Let those who are wise give heed to these things,
and consider well the mercies of the Lord.
…it is not the will…that one of these little ones should be lost. Matthew 18: 10-20 The joy of “finding” and being found has new meaning for me these days. Recently, we spent several days cleaning and preparing the room of my eldest son. The room has gone through several transformations over the years but this time was a little different. Our motivation for this transformation was to have a comfortable place for my brother-in-law who will be visiting from Japan. When my son moved we allowed him to take whatever furniture he needed for his new place which left the room empty. Over time it became a dumping ground for anything that didn’t have a place. Needless to say if we couldn’t find something it was probably lost in that room. We picked up, packed up, cleaned, dusted, and vacuumed until it was restored to a usable and quite comfortable space. In the process we found two handmade gifts, a baby quilt and an embroidered birth announcement. Both created for the occasion of celebrating new life, now once again visible for others to see. Finding those two special items reminded me of the times God has found me when I didn’t know that I was lost. The image he created as me emerging from rubble and chaos simply caused by time and the busyness of life. Once again I am dusted and cleaned off; a visible testimony for the celebration of life, all to the Glory of God, that others might “see.”
Whoever welcomes one such child… Matthew 18:1-9 I remember the first time I dared to form the words “I’m grown” out loud while in conversation with my mother and one of her sisters. Initially I needed help because my aunt new exactly what I was about to say and before I knew it there was no turning back. “That’s right,” I boldly blurted out, “I’m grown!” In my defense I was married and my oldest was about a year old. They simply smiled and the conversation continued.

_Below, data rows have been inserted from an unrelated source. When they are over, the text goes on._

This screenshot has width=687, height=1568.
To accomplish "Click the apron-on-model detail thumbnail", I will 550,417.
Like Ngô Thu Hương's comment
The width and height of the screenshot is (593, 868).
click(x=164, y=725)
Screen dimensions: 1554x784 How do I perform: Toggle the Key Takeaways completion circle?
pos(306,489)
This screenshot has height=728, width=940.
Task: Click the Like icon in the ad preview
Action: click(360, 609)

The disciples ask of Jesus “who then is greater in the kingdom of the heavens?” Jesus responds by calling forward a child. We are to “turn and become as children.” Over the years, my brief moment of elevation, confirmation and reception into adulthood on that “great day” is uniquely humbled by my life as a child of God in the sense that I am ever learning, ever listening, guided and disciplined by the wisdom of His spirit within.